Exercise details: Transcribe the lines below exactly, beginning with the line that holds "This screenshot has height=541, width=960." and ending with the final line, both included. Pictures are to be left out.

Stored records:
=== Section Start ===
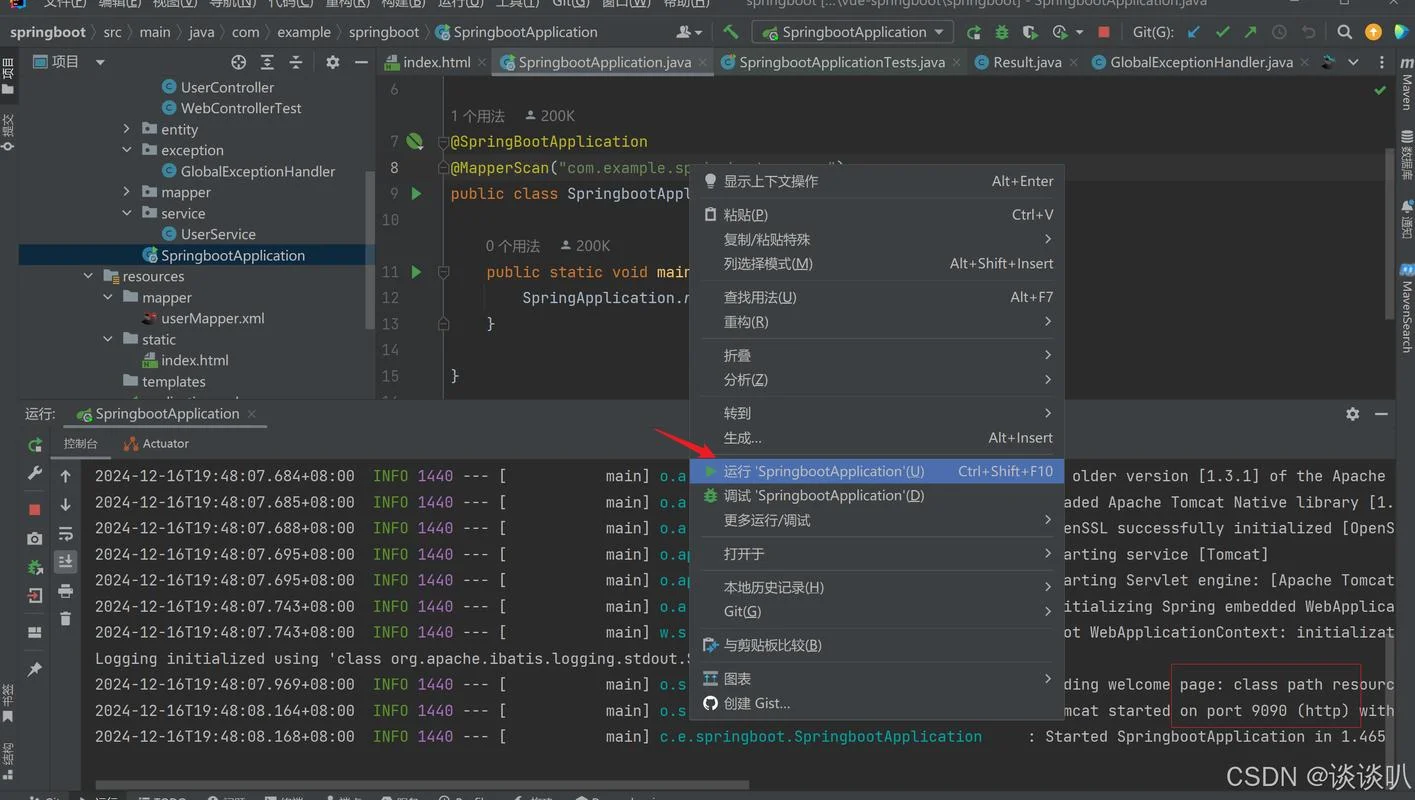Click the print icon in console sidebar

coord(66,591)
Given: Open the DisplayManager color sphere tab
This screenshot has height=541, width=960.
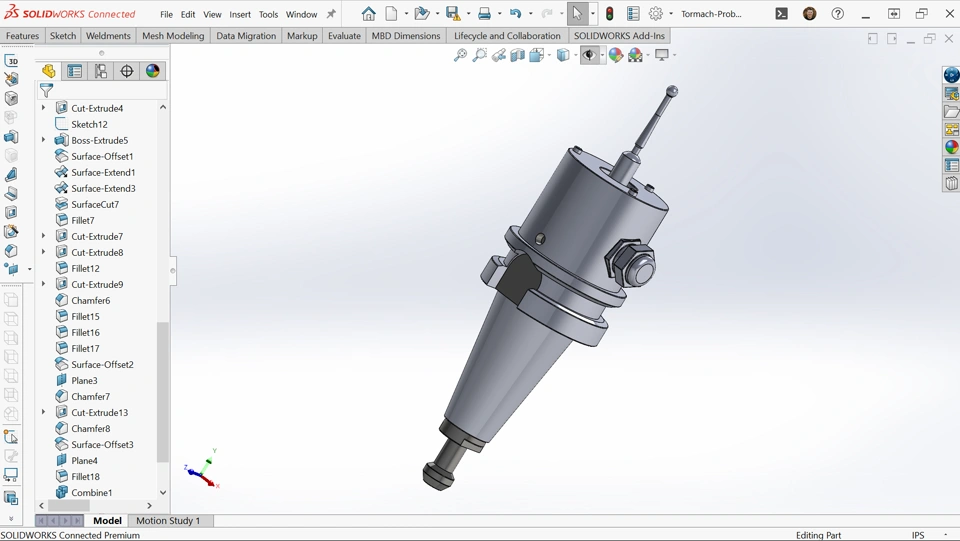Looking at the screenshot, I should tap(153, 71).
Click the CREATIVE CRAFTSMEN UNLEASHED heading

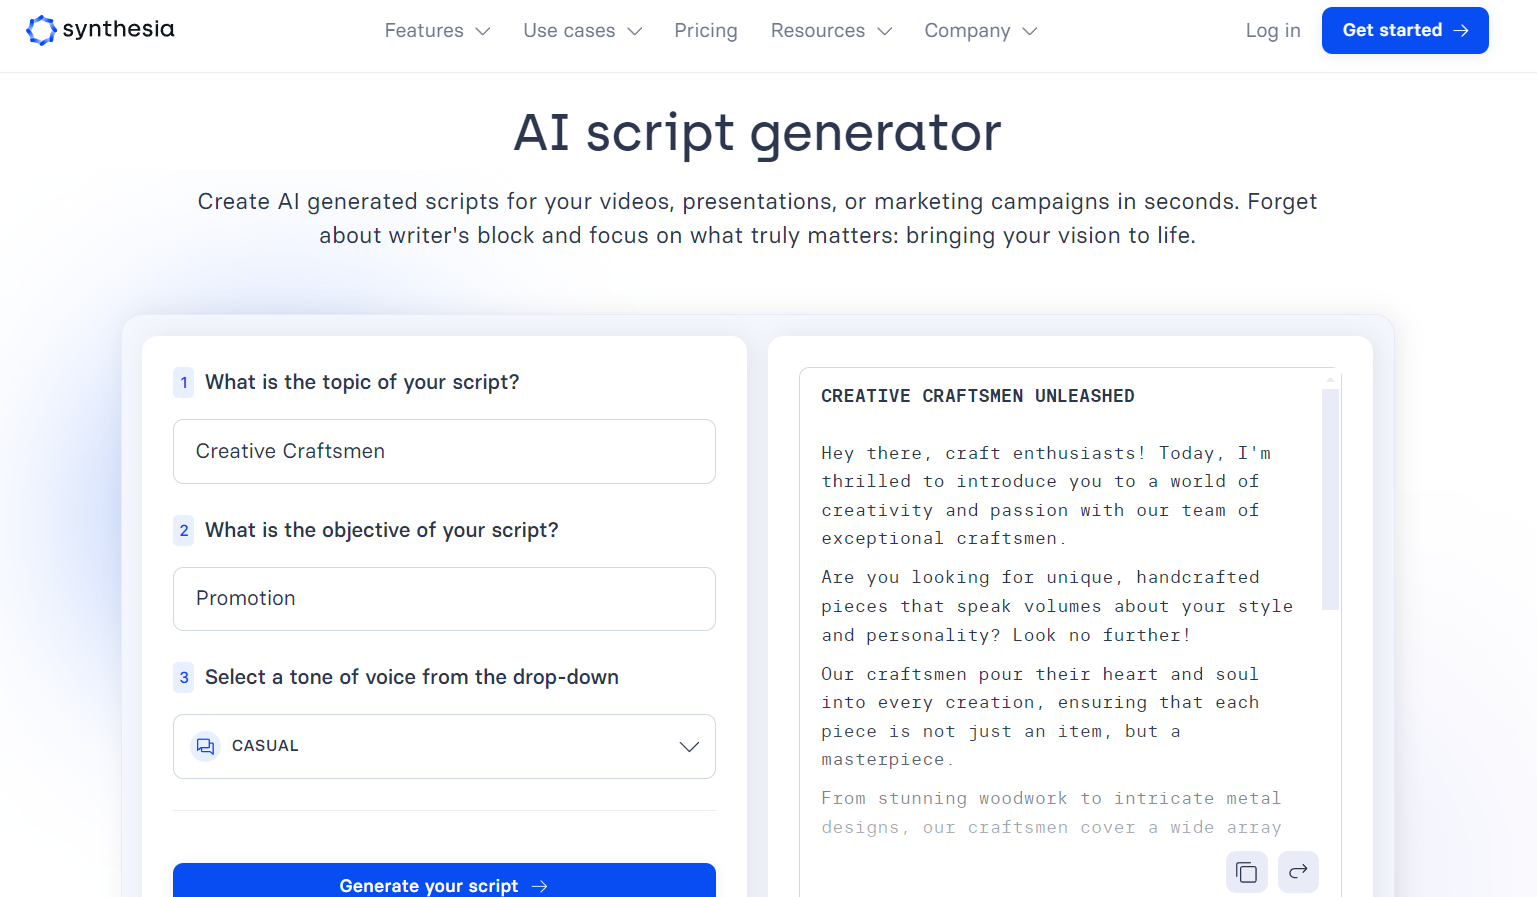(x=977, y=396)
=== Section End ===
Answer:
This screenshot has height=541, width=960.
Looking at the screenshot, I should tap(153, 71).
Click the CREATIVE CRAFTSMEN UNLEASHED heading

(x=977, y=396)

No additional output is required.